▶ **挑战**:
请把下方清单中的全部各行整理成编号列表，空行略去不计。

▶ **数据摘录**:
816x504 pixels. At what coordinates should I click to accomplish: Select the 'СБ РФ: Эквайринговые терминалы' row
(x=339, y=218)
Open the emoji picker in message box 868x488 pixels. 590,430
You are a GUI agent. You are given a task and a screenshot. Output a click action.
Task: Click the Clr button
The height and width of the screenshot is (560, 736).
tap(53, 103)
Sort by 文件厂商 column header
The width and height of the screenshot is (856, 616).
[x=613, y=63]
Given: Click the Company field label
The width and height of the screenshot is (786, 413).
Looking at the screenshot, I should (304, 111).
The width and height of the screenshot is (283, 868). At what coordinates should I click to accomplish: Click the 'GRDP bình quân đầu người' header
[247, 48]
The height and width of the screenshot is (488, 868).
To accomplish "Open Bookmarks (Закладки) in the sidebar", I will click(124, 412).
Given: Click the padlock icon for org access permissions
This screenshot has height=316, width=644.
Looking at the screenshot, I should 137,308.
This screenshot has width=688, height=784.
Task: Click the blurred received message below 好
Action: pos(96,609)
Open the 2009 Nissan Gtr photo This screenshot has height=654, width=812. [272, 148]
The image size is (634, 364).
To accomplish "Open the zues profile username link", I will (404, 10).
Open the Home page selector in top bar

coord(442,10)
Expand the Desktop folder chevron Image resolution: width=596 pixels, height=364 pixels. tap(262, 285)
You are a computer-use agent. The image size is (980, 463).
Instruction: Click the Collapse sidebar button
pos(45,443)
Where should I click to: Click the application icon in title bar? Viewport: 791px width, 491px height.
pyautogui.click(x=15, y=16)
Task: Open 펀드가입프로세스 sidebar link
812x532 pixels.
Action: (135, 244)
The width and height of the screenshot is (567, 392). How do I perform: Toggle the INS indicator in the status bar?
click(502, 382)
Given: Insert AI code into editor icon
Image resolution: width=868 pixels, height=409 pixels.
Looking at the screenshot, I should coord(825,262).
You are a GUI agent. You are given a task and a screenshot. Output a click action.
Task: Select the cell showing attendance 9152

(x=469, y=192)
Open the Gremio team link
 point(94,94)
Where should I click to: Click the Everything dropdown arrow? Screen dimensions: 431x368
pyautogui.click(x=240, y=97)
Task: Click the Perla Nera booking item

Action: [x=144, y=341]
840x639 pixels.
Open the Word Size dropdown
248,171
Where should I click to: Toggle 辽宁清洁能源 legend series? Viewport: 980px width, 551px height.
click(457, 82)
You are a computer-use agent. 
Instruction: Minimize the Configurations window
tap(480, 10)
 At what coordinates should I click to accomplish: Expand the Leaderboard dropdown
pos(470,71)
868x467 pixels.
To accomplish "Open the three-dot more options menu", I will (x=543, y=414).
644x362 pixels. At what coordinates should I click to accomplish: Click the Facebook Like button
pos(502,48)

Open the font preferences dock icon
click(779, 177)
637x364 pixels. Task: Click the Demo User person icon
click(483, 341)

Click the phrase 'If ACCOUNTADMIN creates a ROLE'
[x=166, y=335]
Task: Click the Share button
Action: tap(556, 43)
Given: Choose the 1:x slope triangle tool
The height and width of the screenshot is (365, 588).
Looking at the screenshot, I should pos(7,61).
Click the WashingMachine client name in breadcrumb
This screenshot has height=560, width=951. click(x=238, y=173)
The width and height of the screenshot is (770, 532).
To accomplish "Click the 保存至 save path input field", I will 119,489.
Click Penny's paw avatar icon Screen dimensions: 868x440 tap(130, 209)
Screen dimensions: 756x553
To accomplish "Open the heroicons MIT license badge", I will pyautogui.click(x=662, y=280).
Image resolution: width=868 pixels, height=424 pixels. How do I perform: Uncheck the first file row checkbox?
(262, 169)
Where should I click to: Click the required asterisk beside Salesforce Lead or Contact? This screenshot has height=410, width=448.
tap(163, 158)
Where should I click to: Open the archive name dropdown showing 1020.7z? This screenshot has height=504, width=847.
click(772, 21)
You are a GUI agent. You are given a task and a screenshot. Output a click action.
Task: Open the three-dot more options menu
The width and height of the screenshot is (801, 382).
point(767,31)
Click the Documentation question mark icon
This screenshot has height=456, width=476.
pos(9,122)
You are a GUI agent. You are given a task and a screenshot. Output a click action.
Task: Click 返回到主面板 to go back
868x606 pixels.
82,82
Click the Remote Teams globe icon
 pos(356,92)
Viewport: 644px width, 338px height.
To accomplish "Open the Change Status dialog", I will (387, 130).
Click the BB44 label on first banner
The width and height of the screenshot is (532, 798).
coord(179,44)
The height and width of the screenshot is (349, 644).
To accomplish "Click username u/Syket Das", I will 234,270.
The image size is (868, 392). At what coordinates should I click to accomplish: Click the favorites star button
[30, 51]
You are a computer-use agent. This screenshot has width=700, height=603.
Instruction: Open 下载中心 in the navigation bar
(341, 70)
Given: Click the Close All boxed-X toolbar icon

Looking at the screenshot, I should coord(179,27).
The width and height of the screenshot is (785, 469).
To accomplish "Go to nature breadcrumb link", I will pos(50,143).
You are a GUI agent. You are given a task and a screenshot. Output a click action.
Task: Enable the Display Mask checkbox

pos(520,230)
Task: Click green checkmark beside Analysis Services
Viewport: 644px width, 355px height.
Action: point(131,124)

▶ **练习答案**:
1. 816x504 pixels. At what coordinates should I click to accomplish: Select the 'СБ РФ: Эквайринговые терминалы' row
2. (x=339, y=218)
3. Open the emoji picker in message box 868x488 pixels. 590,430
4. You are a GUI agent. You are given a task and a screenshot. Output a click action.
5. Task: Click the Clr button
6. The height and width of the screenshot is (560, 736).
7. tap(53, 103)
8. Sort by 文件厂商 column header
9. The width and height of the screenshot is (856, 616).
10. [x=613, y=63]
11. Given: Click the Company field label
12. The width and height of the screenshot is (786, 413).
13. Looking at the screenshot, I should (304, 111).
14. The width and height of the screenshot is (283, 868). At what coordinates should I click to accomplish: Click the 'GRDP bình quân đầu người' header
15. [247, 48]
16. The height and width of the screenshot is (488, 868).
17. To accomplish "Open Bookmarks (Закладки) in the sidebar", I will click(124, 412).
18. Given: Click the padlock icon for org access permissions
19. This screenshot has height=316, width=644.
20. Looking at the screenshot, I should 137,308.
21. This screenshot has width=688, height=784.
22. Task: Click the blurred received message below 好
23. Action: pos(96,609)
24. Open the 2009 Nissan Gtr photo This screenshot has height=654, width=812. [272, 148]
25. The image size is (634, 364).
26. To accomplish "Open the zues profile username link", I will (404, 10).
27. Open the Home page selector in top bar
28. coord(442,10)
29. Expand the Desktop folder chevron Image resolution: width=596 pixels, height=364 pixels. tap(262, 285)
30. You are a computer-use agent. The image size is (980, 463).
31. Instruction: Click the Collapse sidebar button
32. pos(45,443)
33. Where should I click to: Click the application icon in title bar? Viewport: 791px width, 491px height.
34. pyautogui.click(x=15, y=16)
35. Task: Open 펀드가입프로세스 sidebar link
36. 812x532 pixels.
37. Action: (135, 244)
38. The width and height of the screenshot is (567, 392). How do I perform: Toggle the INS indicator in the status bar?
39. click(502, 382)
40. Given: Insert AI code into editor icon
41. Image resolution: width=868 pixels, height=409 pixels.
42. Looking at the screenshot, I should coord(825,262).
43. You are a GUI agent. You are given a task and a screenshot. Output a click action.
44. Task: Select the cell showing attendance 9152
45. (x=469, y=192)
46. Open the Gremio team link
47.  point(94,94)
48. Where should I click to: Click the Everything dropdown arrow? Screen dimensions: 431x368
49. pyautogui.click(x=240, y=97)
50. Task: Click the Perla Nera booking item
51. Action: [x=144, y=341]
52. 840x639 pixels.
53. Open the Word Size dropdown
54. 248,171
55. Where should I click to: Toggle 辽宁清洁能源 legend series? Viewport: 980px width, 551px height.
56. click(457, 82)
57. You are a computer-use agent. 
58. Instruction: Minimize the Configurations window
59. tap(480, 10)
60.  At what coordinates should I click to accomplish: Expand the Leaderboard dropdown
61. pos(470,71)
62. 868x467 pixels.
63. To accomplish "Open the three-dot more options menu", I will (x=543, y=414).
64. 644x362 pixels. At what coordinates should I click to accomplish: Click the Facebook Like button
65. pos(502,48)
66. Open the font preferences dock icon
67. click(779, 177)
68. 637x364 pixels. Task: Click the Demo User person icon
69. click(483, 341)
70. Click the phrase 'If ACCOUNTADMIN creates a ROLE'
71. [x=166, y=335]
72. Task: Click the Share button
73. Action: tap(556, 43)
74. Given: Choose the 1:x slope triangle tool
75. The height and width of the screenshot is (365, 588).
76. Looking at the screenshot, I should pos(7,61).
77. Click the WashingMachine client name in breadcrumb
78. This screenshot has height=560, width=951. click(x=238, y=173)
79. The width and height of the screenshot is (770, 532).
80. To accomplish "Click the 保存至 save path input field", I will 119,489.
81. Click Penny's paw avatar icon Screen dimensions: 868x440 tap(130, 209)
82. Screen dimensions: 756x553
83. To accomplish "Open the heroicons MIT license badge", I will pyautogui.click(x=662, y=280).
84. Image resolution: width=868 pixels, height=424 pixels. How do I perform: Uncheck the first file row checkbox?
85. (262, 169)
86. Where should I click to: Click the required asterisk beside Salesforce Lead or Contact? This screenshot has height=410, width=448.
87. tap(163, 158)
88. Where should I click to: Open the archive name dropdown showing 1020.7z? This screenshot has height=504, width=847.
89. click(772, 21)
90. You are a GUI agent. You are given a task and a screenshot. Output a click action.
91. Task: Open the three-dot more options menu
92. The width and height of the screenshot is (801, 382).
93. point(767,31)
94. Click the Documentation question mark icon
95. This screenshot has height=456, width=476.
96. pos(9,122)
97. You are a GUI agent. You are given a task and a screenshot. Output a click action.
98. Task: Click 返回到主面板 to go back
99. 868x606 pixels.
100. 82,82
101. Click the Remote Teams globe icon
102.  pos(356,92)
103. Viewport: 644px width, 338px height.
104. To accomplish "Open the Change Status dialog", I will (387, 130).
105. Click the BB44 label on first banner
106. The width and height of the screenshot is (532, 798).
107. coord(179,44)
108. The height and width of the screenshot is (349, 644).
109. To accomplish "Click username u/Syket Das", I will 234,270.
110. The image size is (868, 392). At what coordinates should I click to accomplish: Click the favorites star button
111. [30, 51]
112. You are a computer-use agent. This screenshot has width=700, height=603.
113. Instruction: Open 下载中心 in the navigation bar
114. (341, 70)
115. Given: Click the Close All boxed-X toolbar icon
116. Looking at the screenshot, I should coord(179,27).
117. The width and height of the screenshot is (785, 469).
118. To accomplish "Go to nature breadcrumb link", I will pos(50,143).
119. You are a GUI agent. You are given a task and a screenshot. Output a click action.
120. Task: Enable the Display Mask checkbox
121. pos(520,230)
122. Task: Click green checkmark beside Analysis Services
123. Viewport: 644px width, 355px height.
124. Action: point(131,124)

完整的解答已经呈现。